Consoante a Lei nº 12.527/2011, dentre outras, uma das diretrizes que se destinam a assegurar o direito fundamental de acesso à informação é
- A)a observância da publicidade e do sigilo como preceitos gerais.
Errada, porque a lei não trata publicidade e sigilo como preceitos gerais, mas sim a publicidade como regra e o sigilo como exceção.
- B)a observância da publicidade como preceito geral e do sigilo como exceção.
Certa, pois reproduz a diretriz do art. 3º, I, da Lei nº 12.527/2011.
- C)a divulgação de informações de interesse público, desde que solicitadas.
Errada, porque a divulgação de informações de interesse público não depende, em regra, de solicitação do interessado.
- D)a divulgação de informações de interesse público e privadas, independentemente de solicitação.
Errada, porque a lei não manda divulgar informações privadas indiscriminadamente, e o acesso depende de limites legais, especialmente quanto a dados pessoais.
- E)o desenvolvimento do controle político da Administração Pública.

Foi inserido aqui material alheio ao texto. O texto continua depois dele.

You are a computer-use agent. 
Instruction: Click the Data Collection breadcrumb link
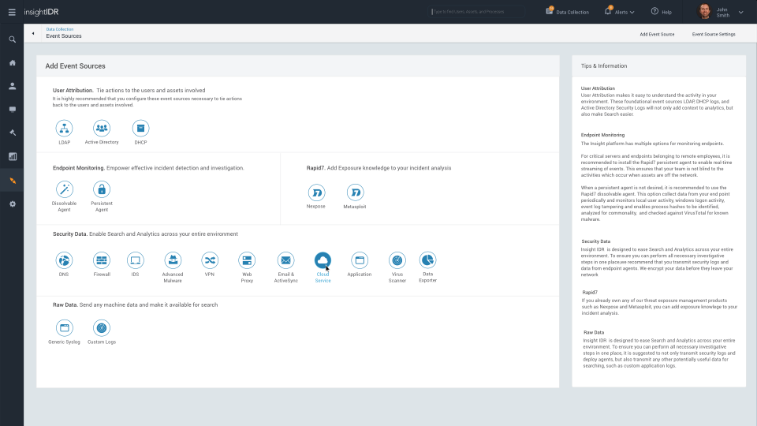[59, 29]
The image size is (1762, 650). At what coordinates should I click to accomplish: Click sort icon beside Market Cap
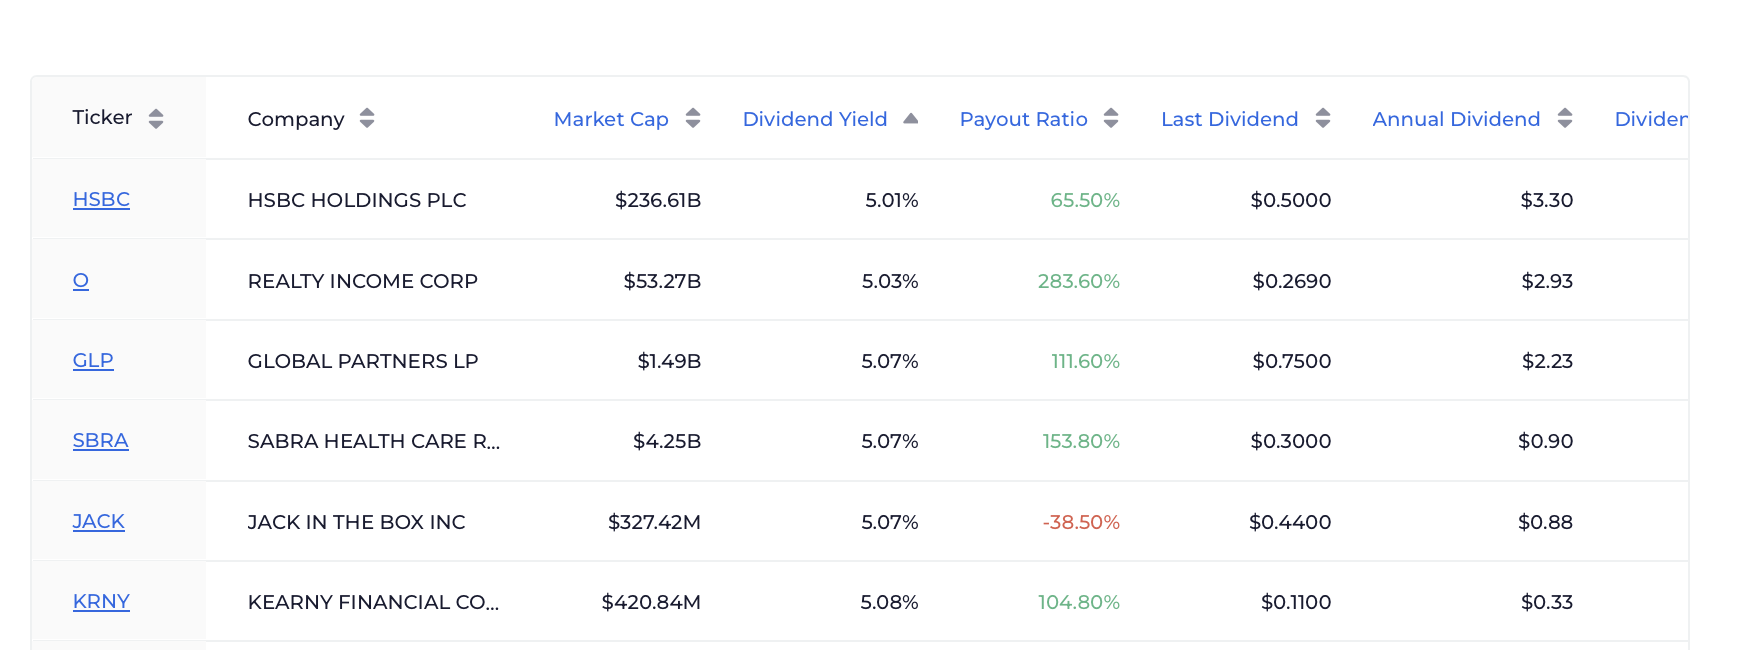(x=693, y=119)
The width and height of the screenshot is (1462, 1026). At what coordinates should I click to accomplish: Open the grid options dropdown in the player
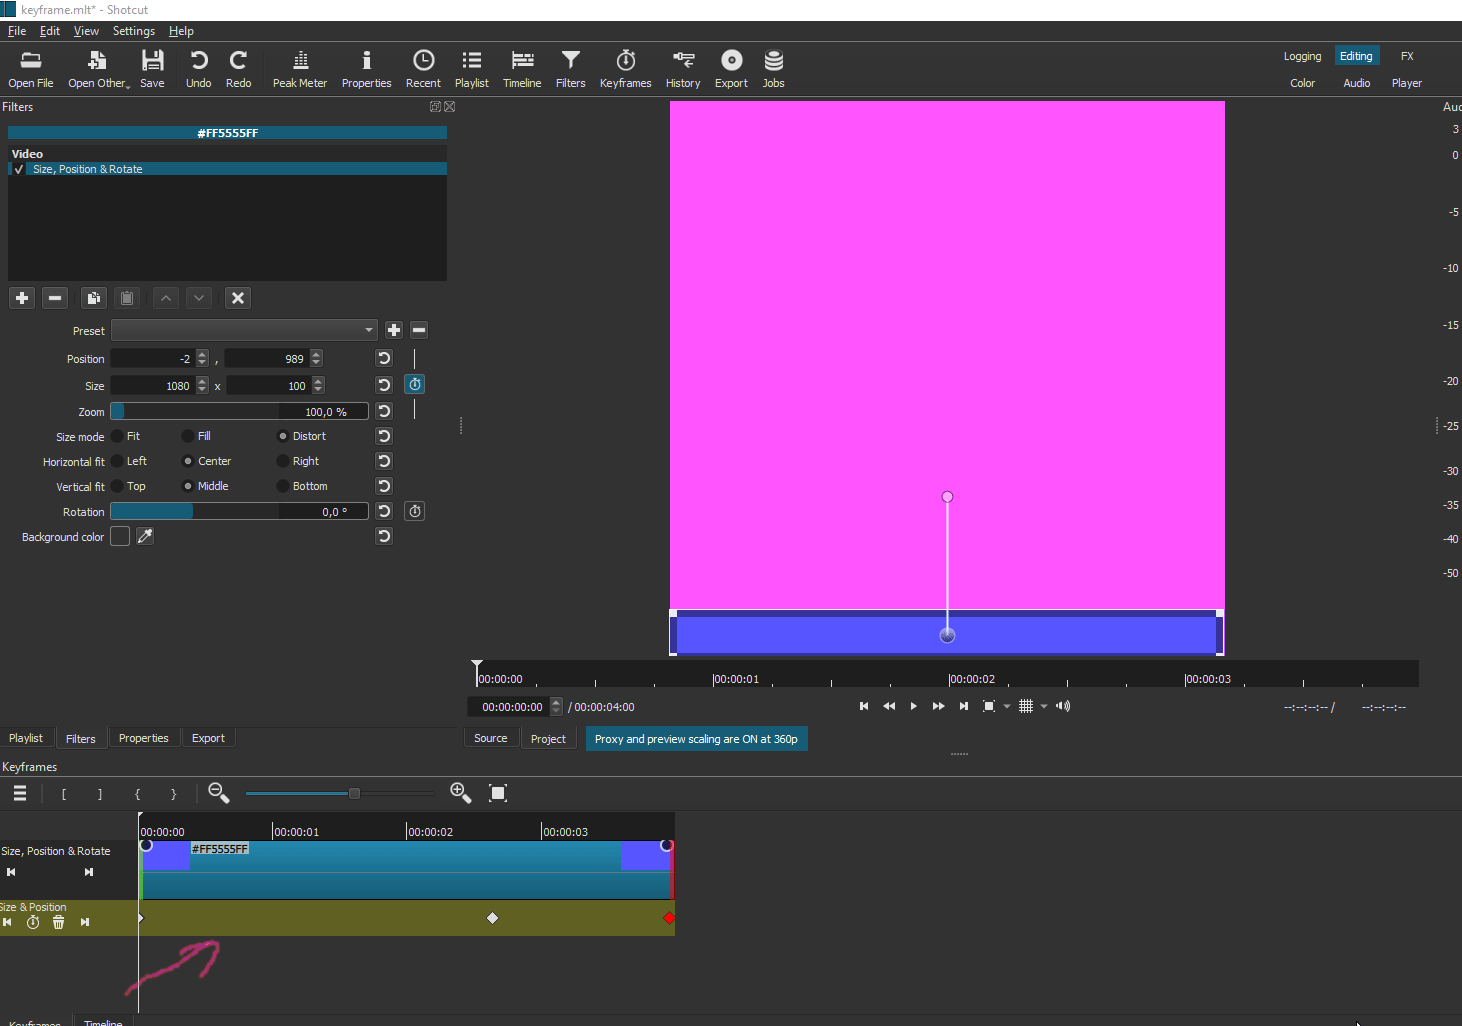(1043, 706)
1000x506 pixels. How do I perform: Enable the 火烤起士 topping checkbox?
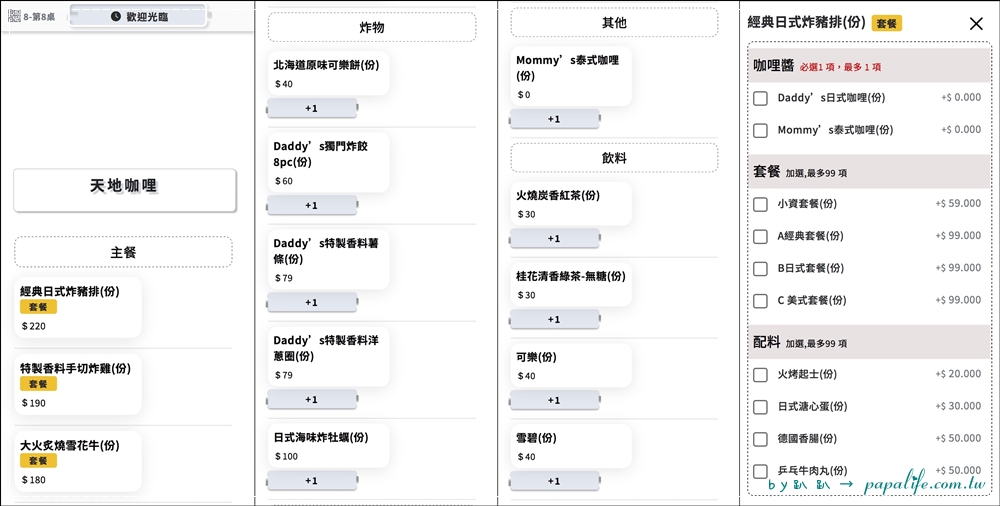point(760,375)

Errada, porque 'controle político da Administração Pública' não é diretriz da Lei de Acesso à Informação.
Gabarito: B
A Lei de Acesso à Informação (Lei nº 12.527/2011) parte de uma lógica simples: o Estado deve ser transparente por regra, e o sigilo só aparece como exceção. Isso está no art. 3º, I, que traz como diretriz a observância da publicidade como preceito geral e do sigilo como exceção, justamente para fortalecer o direito fundamental de acesso à informação previsto na Constituição. Na prática, a lei quer virar a chave da Administração: em vez de esconder e só revelar quando alguém insiste, a regra passa a ser divulgar. Claro que existem hipóteses legais de sigilo, especialmente para proteger informações pessoais, segurança do Estado e outras situações previstas em lei, mas isso não muda a ideia central: a publicidade vem primeiro. Por isso, a alternativa correta é a letra B. Ela reproduz praticamente a redação da própria lei, sem inventar moda. A FCC adora cobrar esse tipo de frase exata, então vale memorizar o núcleo do art. 3º: publicidade como regra, sigilo como exceção. As demais opções tentam inverter essa lógica ou criam ideias que a lei não prevê, como exigir solicitação para toda divulgação ou falar em controle político da Administração, que não é diretriz da Lei de Acesso à Informação.